La loi du 28 février 2017 a étendu les conditions dans lesquelles les policiers peuvent faire usage de leurs armes. Selon l’article 453-1 du code de la sécurité intérieure, dans l’exercice de leurs fonctions et revêtus de l’uniforme ou des insignes extérieurs et visibles de leur qualité, les agents de la police nationale et les militaires de la gendarmerie nationale peuvent faire usage de leurs armes en cas de nécessité absolue » et de manière « strictement proportionnée ».

Critères particuliers

Cinq circonstances sont possibles. En cas “d’atteintes à la vie ou à l’intégrité physique” du policier ou d’autres personnes.
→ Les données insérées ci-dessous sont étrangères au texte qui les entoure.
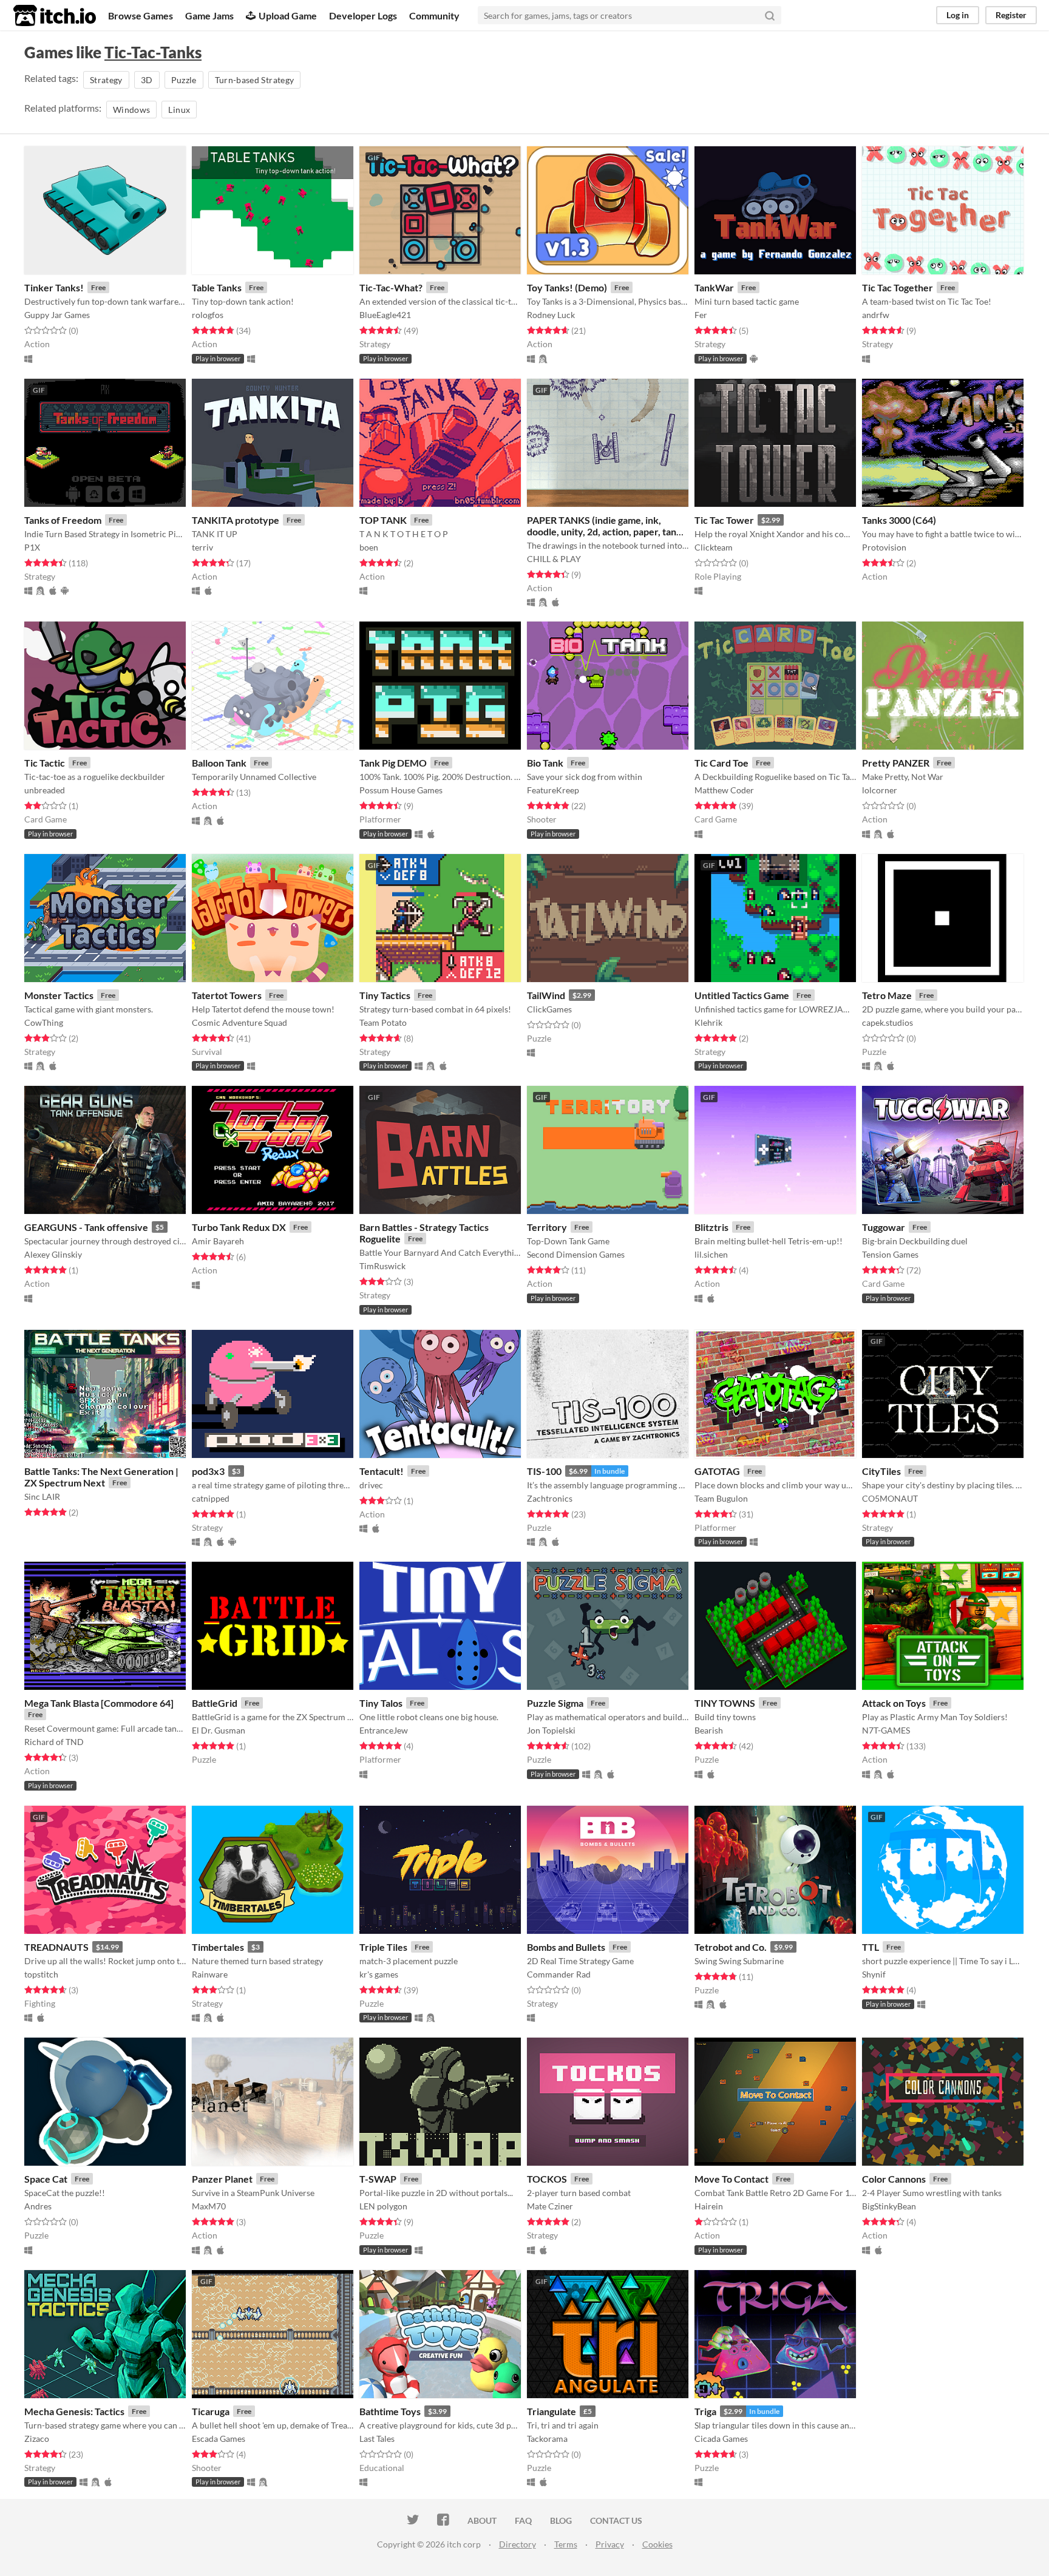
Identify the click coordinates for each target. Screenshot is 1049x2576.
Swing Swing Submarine (739, 1961)
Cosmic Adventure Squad (239, 1022)
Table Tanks (217, 287)
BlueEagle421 (385, 315)
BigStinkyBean (889, 2206)
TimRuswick (382, 1266)
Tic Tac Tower (724, 520)
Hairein (708, 2206)
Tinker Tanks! (54, 287)
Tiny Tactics (384, 995)
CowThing (43, 1022)
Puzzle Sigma (555, 1703)
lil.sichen (711, 1254)
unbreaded (44, 790)
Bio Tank (545, 762)
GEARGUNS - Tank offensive (86, 1227)
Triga (705, 2411)
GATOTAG (717, 1471)
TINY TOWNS (724, 1703)
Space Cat (45, 2179)
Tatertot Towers (227, 995)
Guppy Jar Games (57, 315)
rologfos (207, 315)
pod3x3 (208, 1471)
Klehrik (708, 1022)
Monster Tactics (58, 995)
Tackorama (547, 2438)
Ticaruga (210, 2411)
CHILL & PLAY (554, 559)
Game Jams (209, 15)
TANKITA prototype (235, 520)
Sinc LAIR (42, 1496)
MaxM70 (209, 2206)
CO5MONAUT (890, 1498)
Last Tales (377, 2438)
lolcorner (879, 790)
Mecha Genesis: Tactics (74, 2411)
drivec (371, 1485)
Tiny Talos (380, 1703)
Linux (179, 109)
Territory (547, 1227)
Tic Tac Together (897, 287)
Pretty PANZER (895, 762)
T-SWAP (377, 2179)
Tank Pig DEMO (393, 762)
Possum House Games (401, 790)
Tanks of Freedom (62, 520)
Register (1011, 15)
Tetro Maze (887, 995)
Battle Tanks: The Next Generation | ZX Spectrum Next (101, 1476)
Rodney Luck (551, 315)
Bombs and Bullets (566, 1947)
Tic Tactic (44, 762)
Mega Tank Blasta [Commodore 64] (99, 1703)
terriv (202, 547)
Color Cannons (894, 2179)
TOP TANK (383, 520)
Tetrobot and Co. (730, 1947)
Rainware (210, 1974)
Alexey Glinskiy (53, 1254)
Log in (957, 15)
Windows (131, 109)
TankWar (714, 287)
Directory (517, 2544)
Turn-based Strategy (254, 80)
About (482, 2520)
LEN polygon (383, 2206)
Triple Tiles (383, 1947)
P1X (32, 547)
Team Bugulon (721, 1498)
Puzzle (184, 80)
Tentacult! (381, 1471)
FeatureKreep (553, 790)
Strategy (106, 80)
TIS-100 (544, 1471)
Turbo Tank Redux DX (239, 1227)
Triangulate (551, 2411)
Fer (700, 315)
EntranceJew (383, 1730)
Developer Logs (363, 15)
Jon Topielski (551, 1730)
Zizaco (36, 2438)
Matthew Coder (724, 790)
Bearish (708, 1730)
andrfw (875, 315)
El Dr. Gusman (218, 1730)
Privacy (610, 2544)
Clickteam (713, 547)
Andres (38, 2206)
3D (147, 80)
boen (368, 547)
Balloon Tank (219, 762)
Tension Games (890, 1254)
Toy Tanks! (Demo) (567, 287)
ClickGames (549, 1009)
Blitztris (711, 1227)
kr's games (378, 1974)
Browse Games (140, 15)
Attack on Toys (894, 1703)
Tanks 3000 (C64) (899, 520)
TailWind (546, 995)
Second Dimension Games (576, 1254)
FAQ (523, 2520)
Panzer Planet (222, 2179)
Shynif (874, 1974)
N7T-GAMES (886, 1730)
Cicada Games (721, 2438)
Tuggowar (883, 1227)
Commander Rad (559, 1974)
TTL (870, 1947)
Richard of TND (54, 1742)
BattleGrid (214, 1703)
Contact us (616, 2520)
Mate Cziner (550, 2206)
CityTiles (881, 1471)
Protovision (884, 547)
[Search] (769, 15)
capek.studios (887, 1022)
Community (434, 15)
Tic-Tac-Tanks (153, 52)
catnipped (210, 1498)
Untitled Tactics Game (741, 995)
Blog (561, 2520)
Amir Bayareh (218, 1241)
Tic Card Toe (721, 762)
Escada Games (218, 2438)
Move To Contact (731, 2179)
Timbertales (218, 1947)
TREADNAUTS (56, 1947)
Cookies (657, 2544)
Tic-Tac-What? (391, 287)
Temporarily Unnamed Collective (254, 776)
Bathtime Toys (390, 2411)
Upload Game (288, 15)
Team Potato (383, 1022)
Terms (565, 2544)
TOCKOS (547, 2179)
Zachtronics (549, 1498)
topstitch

Quand, “après deux appels bruyants, les policiers ne peuvent pas autrement défendre les locaux qu’ils occupent ou les personnes qui leur ont fait confiance”. Troisième cas, si la police « ne peut contraindre à arrêter, outre l’usage des armes, les personnes qui cherchent à s’évader de détention ou de perquisition et qui sont susceptibles de commettre, lors de leur évasion, des atteintes à la vie ou à leur intégrité physique ou qui d’autres’. La légitime défense est également maintenue pour « empêcher la récurrence, dans un court laps de temps, d’un ou plusieurs meurtres ou tentatives de meurtre qui viennent d’être commis ».

Réponse disproportionnée

Cinquième cas, les policiers peuvent utiliser leur arme “lorsqu’ils ne peuvent pas s’arrêter, sauf pour l’utilisation d’armes, de véhicules, de bateaux ou d’autres moyens de transport, dont les conducteurs n’obéissent pas à l’ordre “stop”. Si les circonstances de dimanche semblent se rapprocher de ce dernier point, les enquêteurs ont estimé que la réponse n’était pas “strictement proportionnée” comme l’exige la loi. Par conséquent, à cause de cet élément, ils n’ont pas maintenu l’autodéfense. Toutefois, le parquet a précisé que de nombreuses enquêtes devaient être menées sur les faits, en partie de nature pénale, notamment sur la question de la légitime défense. Parallèlement, le parquet a également ouvert une enquête pour “tentative d’homicide sur personne dépositaire de la puissance publique”, qui a été confiée à la police judiciaire de Paris.